Illya Naishuller’s Hardcore Henry (2015) opened to praise at a few festivals, but hasn’t yet seen similar success in wide release. Such difficulty in finding an audience could be telling of the sort of work it tries to be–the way it tells its story–versus what is desired and accepted within the current cinematic market. And, since comparisons of Hardcore Henry’s ‘gimmick’, its subjective lens, to 2005’s Doom were bound to proliferate as soon as the film was announced, we won’t run shy of that earlier feature here, either. In fact, though promotional materials for Doom (including its own poster) touted the subjective camera perspective, less than a quarter of that film’s story is shot from that angle.

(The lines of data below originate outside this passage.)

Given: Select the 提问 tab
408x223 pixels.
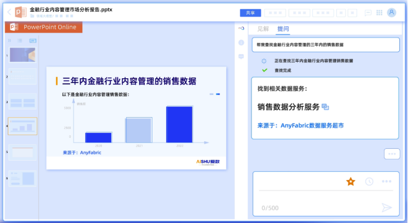Looking at the screenshot, I should tap(283, 29).
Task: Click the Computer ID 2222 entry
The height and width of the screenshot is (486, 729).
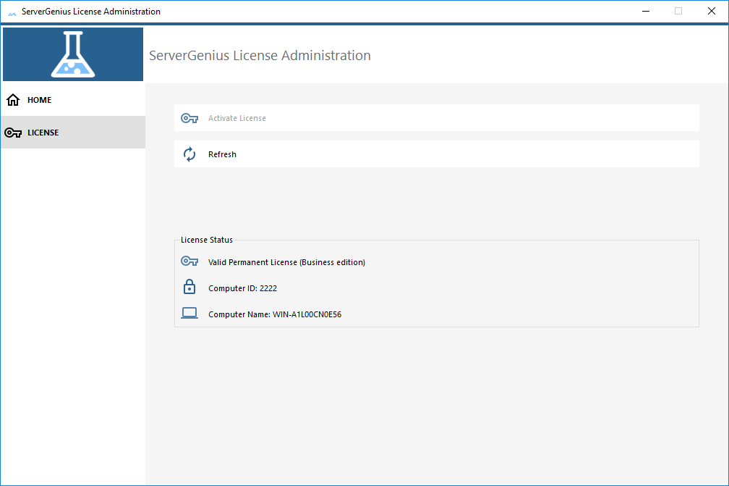Action: tap(242, 288)
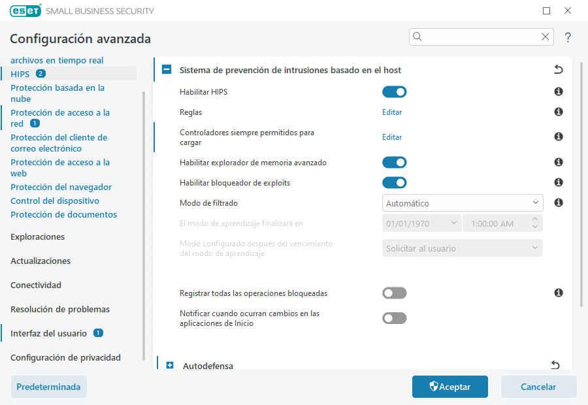This screenshot has width=588, height=405.
Task: Turn off Habilitar explorador de memoria avanzado
Action: coord(394,163)
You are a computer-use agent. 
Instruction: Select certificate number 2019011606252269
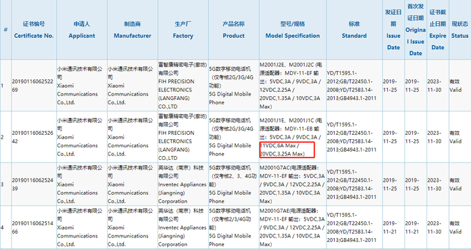click(x=32, y=86)
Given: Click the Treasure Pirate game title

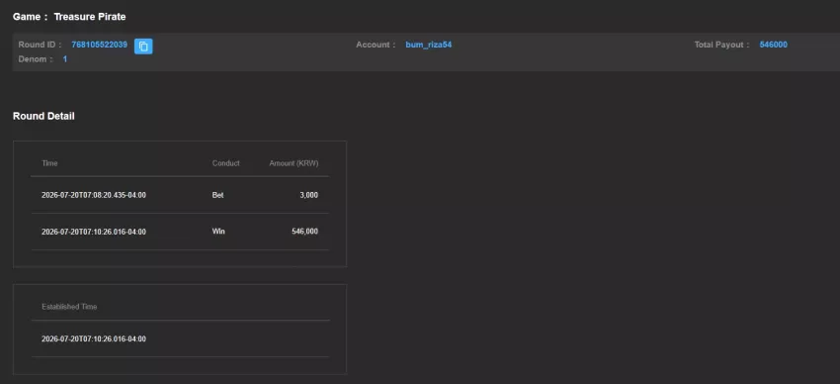Looking at the screenshot, I should coord(90,17).
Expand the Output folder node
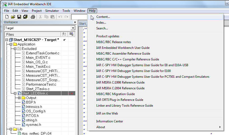229x135 pixels. tap(19, 98)
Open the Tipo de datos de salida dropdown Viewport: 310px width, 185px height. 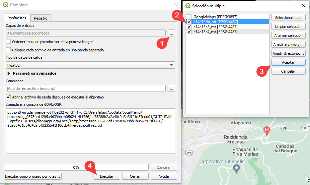tap(90, 65)
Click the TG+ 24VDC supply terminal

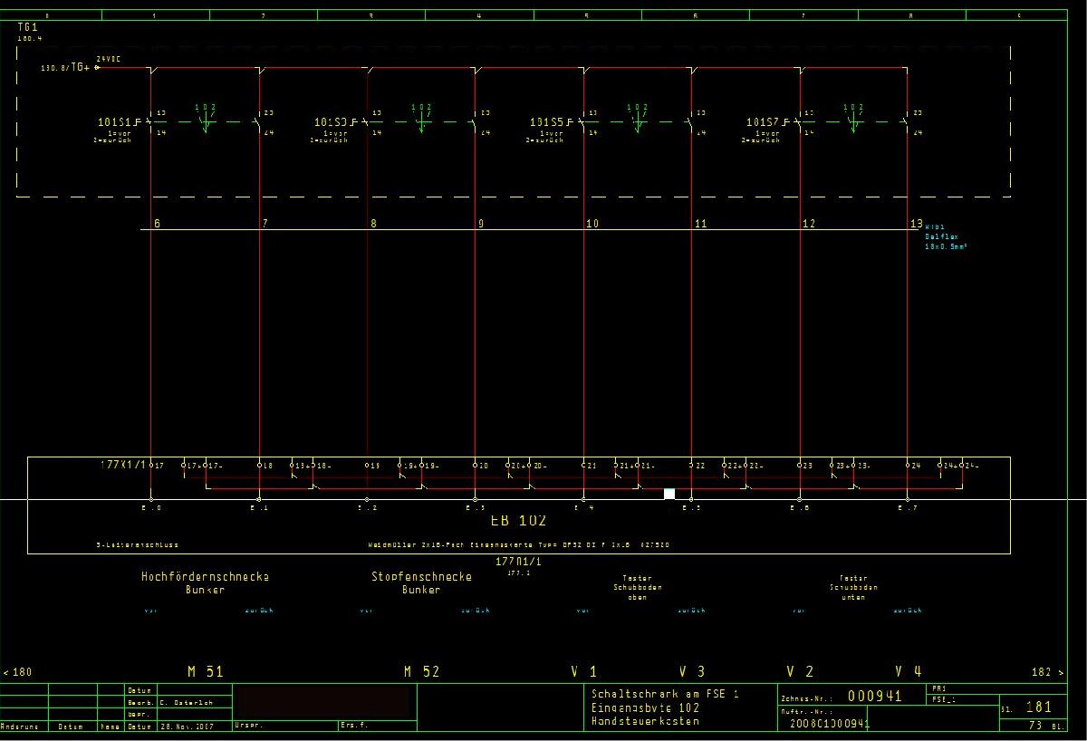pyautogui.click(x=97, y=67)
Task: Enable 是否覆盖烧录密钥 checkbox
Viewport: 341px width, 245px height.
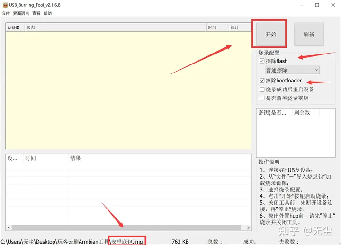Action: pos(262,99)
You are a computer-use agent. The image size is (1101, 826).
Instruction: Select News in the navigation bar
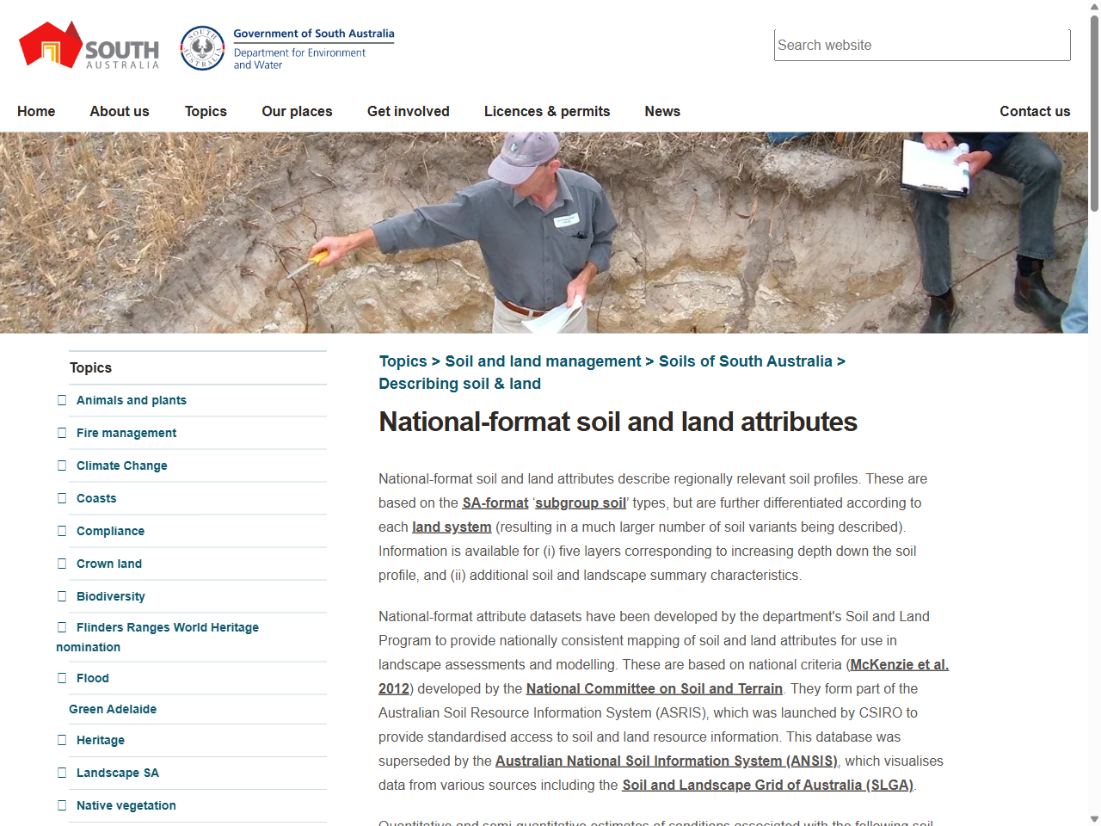click(x=662, y=111)
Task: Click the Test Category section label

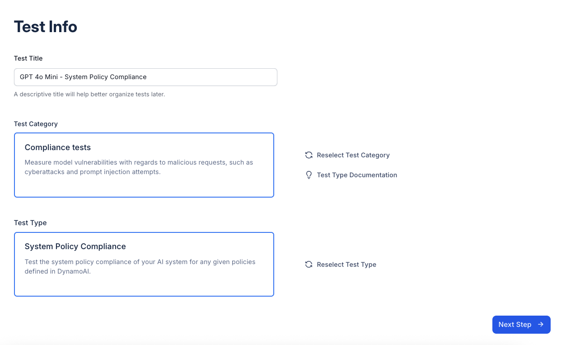Action: (36, 124)
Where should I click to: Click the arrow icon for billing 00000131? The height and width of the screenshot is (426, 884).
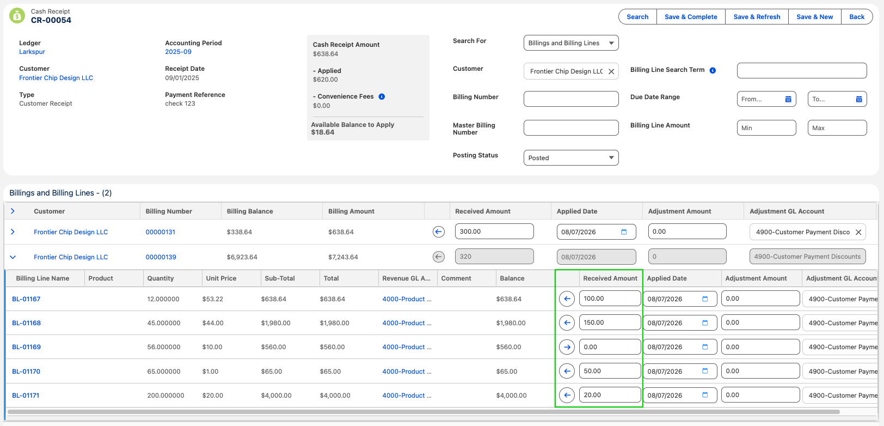point(439,232)
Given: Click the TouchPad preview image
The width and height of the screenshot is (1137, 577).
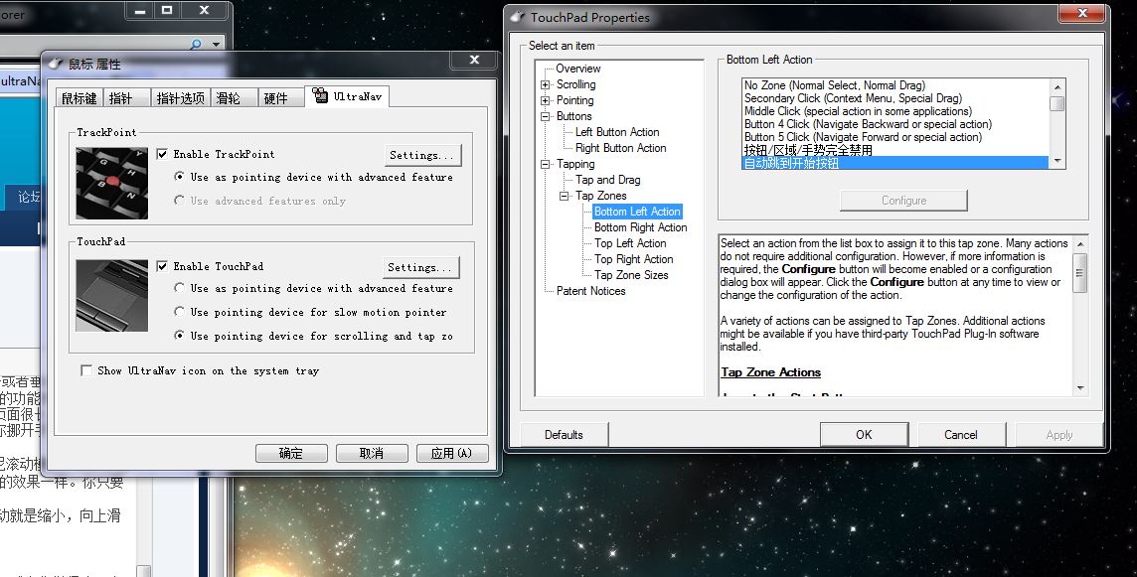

The difference in Hardcore Henry’s gimmick–what might initially make it seem more gimmicky than Doom–is that its entire run time employs the subjective camera perspective. This is, of course,the same sort of angle employed in most scenes of most found footage fiction.
But the presence of a subjective camera within the scene of the fiction does not make a piece found footage fiction. Strictly speaking, any camera that exists within the reality of any scene it is recording is subjective; the subjective camera holds the potential for being wielded by any character who can reach it. But that accessibility is quite often a technicality: does the inmate in a prison film necessarily have the same access to the security camera that might capture him for a few scenes as the student documentarian in the midst of investigation? Usually, that doomed kid’s camcorder footage, made at least in part by himself, will be discovered, processed for an end, and delivered to an in-narrative viewer. The inmate, though, has no reasonable expectation of ever gaining control over that security camera, to the point that he might not even recognize its presence even as we are viewing him through it.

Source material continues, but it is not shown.